Beryl delivered a great workshop and gave some excellent insights on how to get our message across to our clients.
What is the GDPR?
Under the GDPR businesses will have increased obligations to safeguard the personal information of individuals which is stored by the business. These rules apply to the information of customers, suppliers or employees. Generally for those who are currently caught by the Data Protection Act it is likely that you will have to comply with the GDPR.
GDPR will apply to data ‘controllers’ and ‘processors.’ Processing is about the more technical end of operations, like storing, retrieving and erasing data, whilst controlling data involves its manipulation in terms of interpretation, or decision making based on the data. The data processor processes personal data on behalf of a data controller. Obligations for processors are a new requirement under the GDPR.
What does GDPR apply to?
The GDPR applies to personal data which is wider than under the Data Protection Act (DPA).

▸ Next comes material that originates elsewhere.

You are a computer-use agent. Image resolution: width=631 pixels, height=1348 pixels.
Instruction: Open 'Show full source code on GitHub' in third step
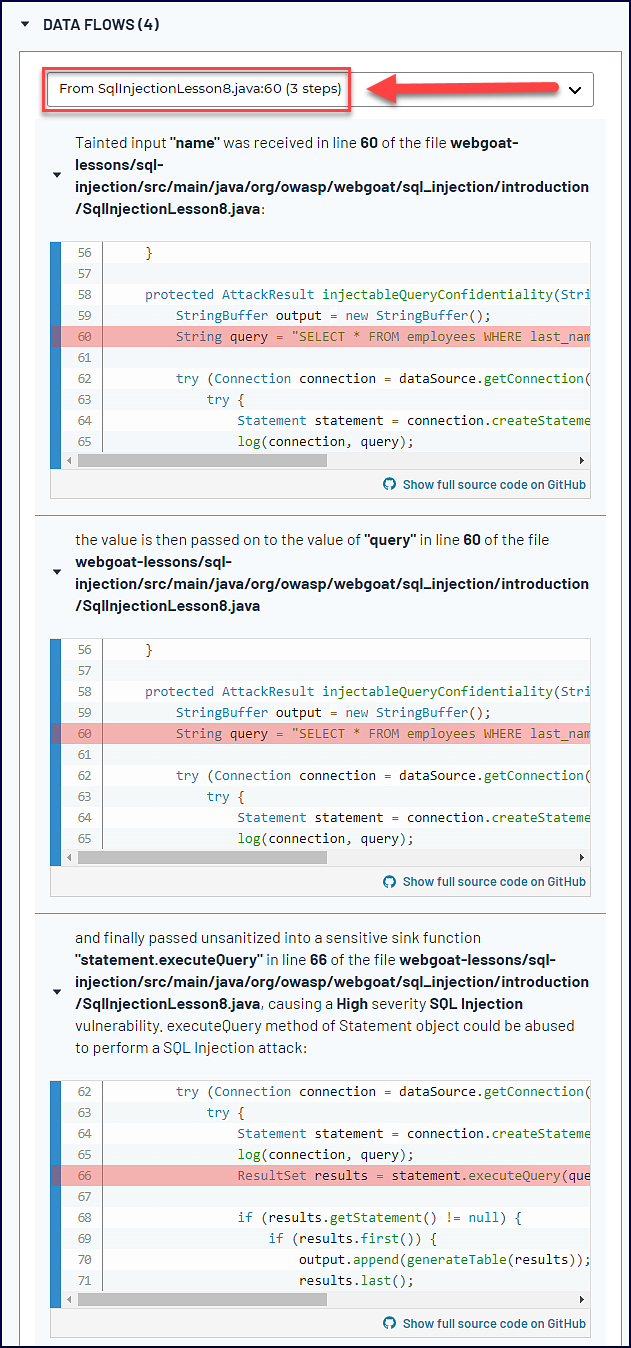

One key change to the current DPA rules is that those affected will have to show how they have complied with the rules. Proof of staff training and reviewing HR policies are examples of compliance. Under GDPR, higher standards are set for consent. Consent means offering people genuine choice and control over how their data is used.
Overall, the aims of GDPR are to create a minimal data security risk environment, and to protect personal data to rigorous standards. For most organisations, this will entail time and energy getting up to speed with compliance procedures. Reviewing consent mechanisms already in place is likely to be a key priority. In practice, this means things like ensuring active opt-in, rather than offering pre-ticked opt-in boxes, which become invalid under the new rules.
Organisations will also have to think about existing DPA consents. The ICO’s advice is that:
‘You should review how you seek, record and manage consent and whether you need to make any changes. Refresh existing consents now if they don’t meet the GDPR standard.’
Where the current consents do not meet the new GDPR then action will be needed.
The fines for non compliance are severe at up to 20 million euros or 4% of total worldwide annual turnover (if higher).
The Information Commissioner’s Office (ICO) has published some very useful information and a 12 step planning guide to help organisations get ready ahead of the May 2018 deadline.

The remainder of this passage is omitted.